K-ballo changed the topic of #ste||ar to: STE||AR: Systems Technology, Emergent Parallelism, and Algorithm Research | stellar.cct.lsu.edu | HPX: A cure for performance impaired parallel applications | github.com/STEllAR-GROUP/hpx | Buildbot: http://rostam.cct.lsu.edu/ | Log: http://irclog.cct.lsu.edu/
K-ballo has quit [Quit: K-ballo]
diehlpk_work has quit [Remote host closed the connection]

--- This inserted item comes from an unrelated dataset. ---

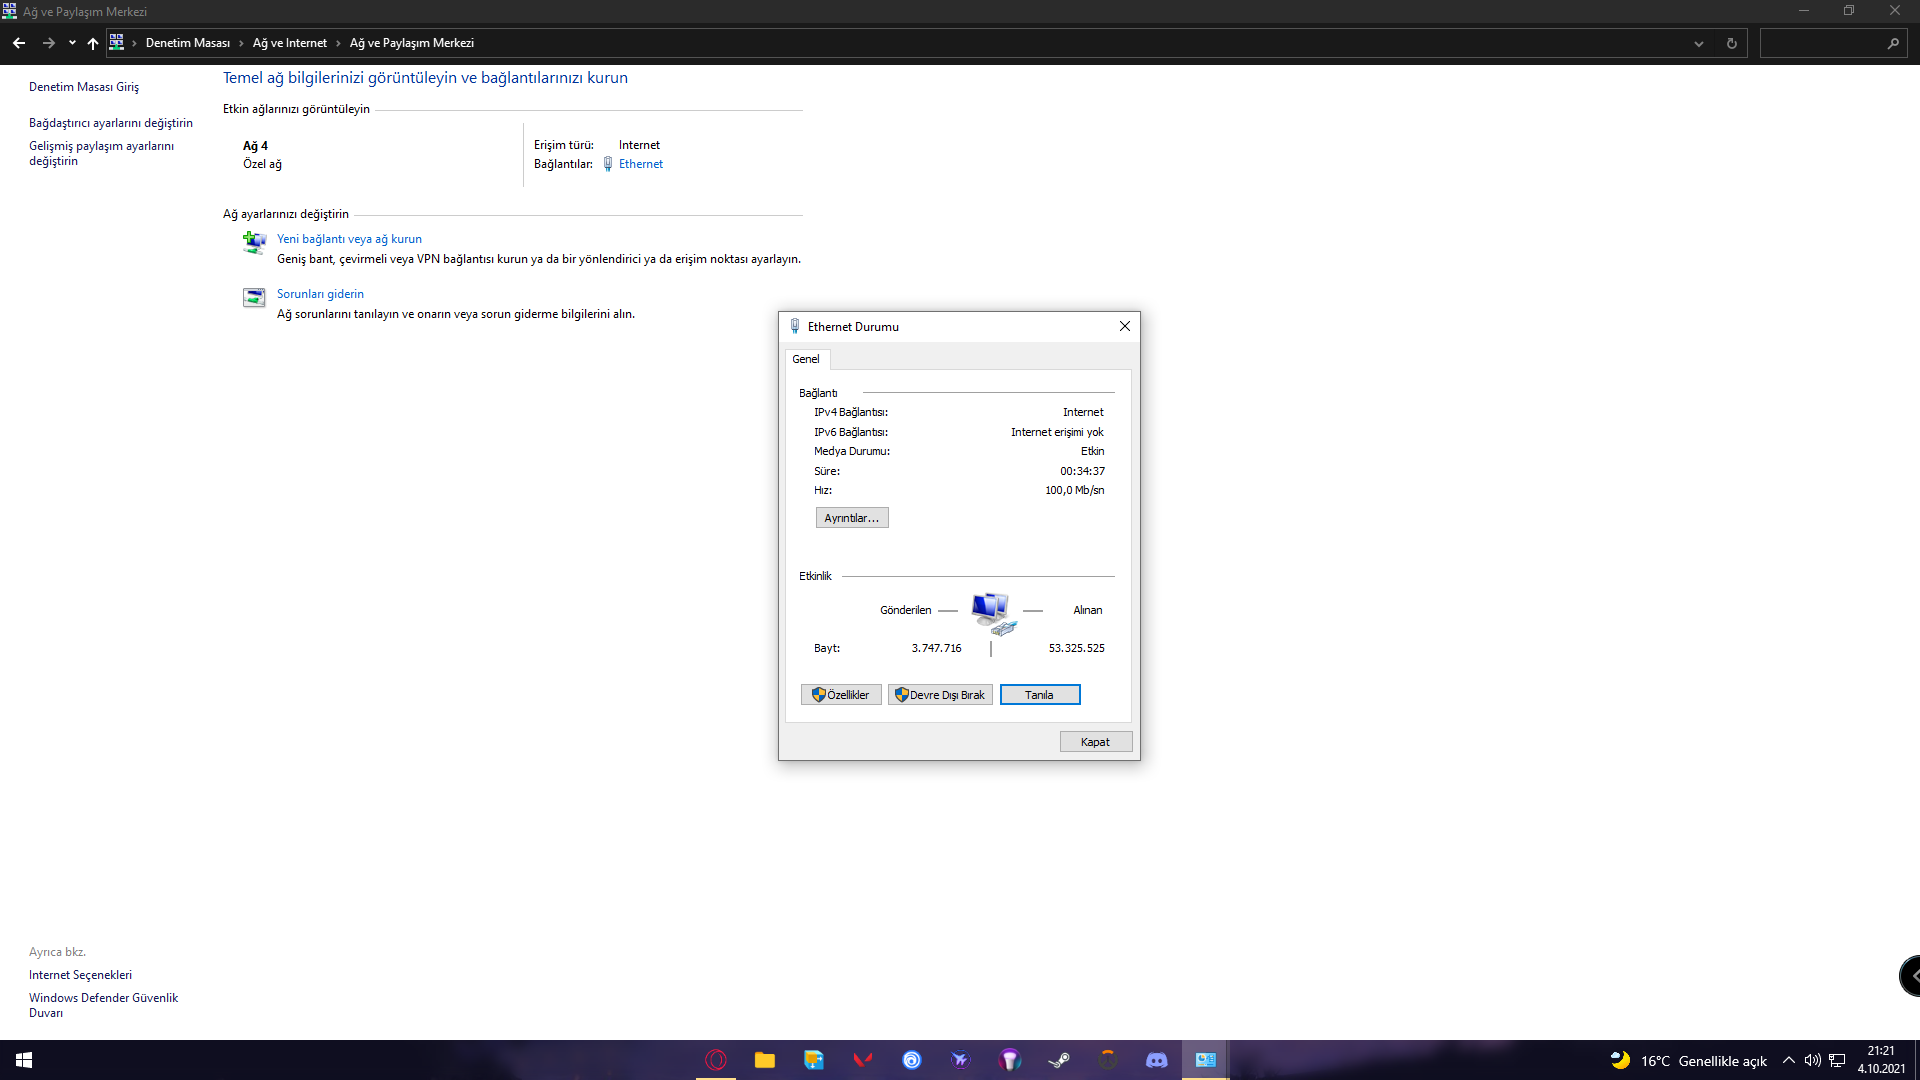Open recent locations dropdown arrow

click(x=72, y=43)
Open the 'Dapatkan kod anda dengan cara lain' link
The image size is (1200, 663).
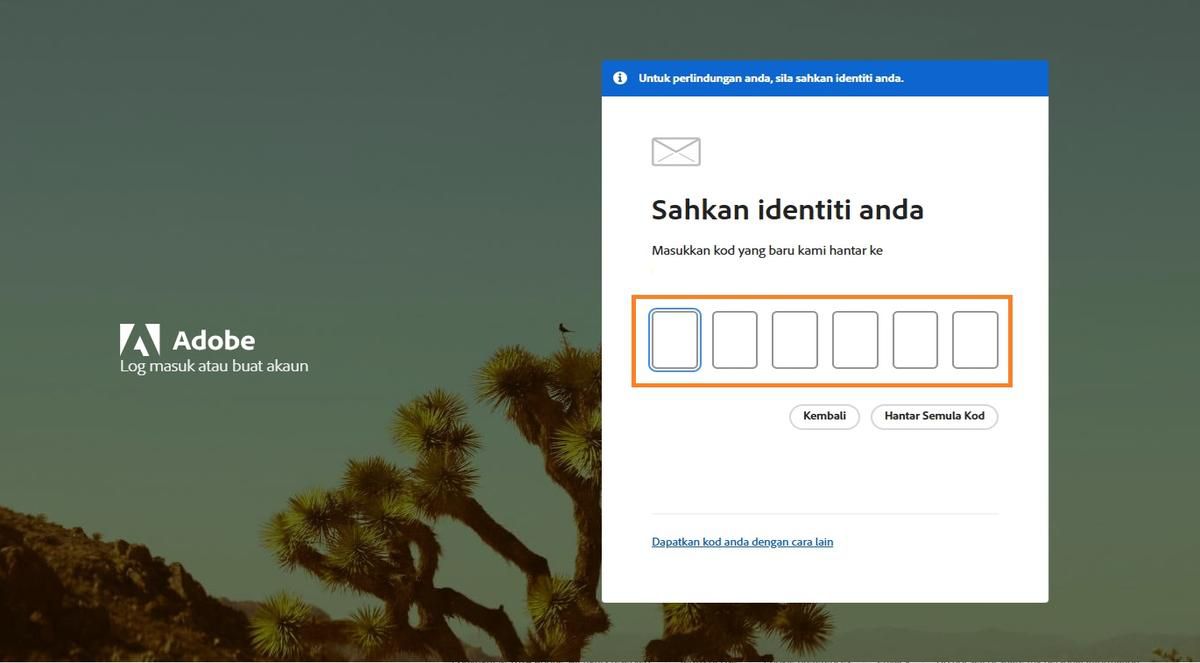(742, 540)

hkaiser has quit [Quit: bye]
<gnikunj[m]> ms: yt?
<gnikunj[m]> ms: when you see this msg, look into: https://gist.github.com/NK-Nikunj/a47d9555360b347a574e4dced9aed5a4
<gnikunj[m]> turns out the above code segfaults sometimes while working nicely other times. Do you know what could cause it? On further inspection, it came out to be coming from https://github.com/STEllAR-GROUP/hpx/blob/master/libs/parallelism/futures/include/hpx/futures/detail/future_data.hpp#L124
<gnikunj[m]> so it's because of trying to access a shared state that doesn't exist anymore
<gnikunj[m]> as of now, I could only reproduce this error on rostam (any compiler) but couldn't reproduce the same on my laptop, so things may vary for you too
<gnikunj[m]> also, it is coming from within HPX backend in Kokkos on line: https://github.com/kokkos/kokkos/blob/4b97a22ff7be7635116930bb97173058d6079202/core/src/Kokkos_HPX.hpp#L223
<ms[m]> gnikunj: interesting... your code looks sane, but it's a good test if that indeed does fail every now and then
<ms[m]> the line in the backend that you say segfaults is definitely an odd place for it to segfault :/
<ms[m]> I'll try to find some time to reproduce it
<ms[m]> release or debug?
<gnikunj[m]> both
<ms[m]> 👍️
<ms[m]> fails pretty quickly or does it usually take a long time?
<gnikunj[m]> it fails right on spot
<ms[m]> deterministically?
<ms[m]> first time around?
<gnikunj[m]> the test shouldn't take more than a few ms to execute anyway
<gnikunj[m]> no, it's not deterministic. Sometimes it executes to completion, sometimes it seg faults
<ms[m]> ok, thanks!
<gnikunj[m]> that Kokkos::Cuda::finalize() error was linked to a similar code above
<gnikunj[m]> so if we solve this, things should work for my resilience library too
<ms[m]> ok, sounds good
<ms[m]> no promises on when I can have a look but I'll try to do it soon
<ms[m]> zao: since you seem to have followed this freenode drama a bit more closely (and I realized only later that this is on freenode): would you recommend we move over to libera.chat? I get the impression that's the only sane thing to do
<gnikunj[m]> thanks!
<zao> ms[m]: Long-term, it feels like the reasonable thing to do. One may want to wait a bit for the dust to settle.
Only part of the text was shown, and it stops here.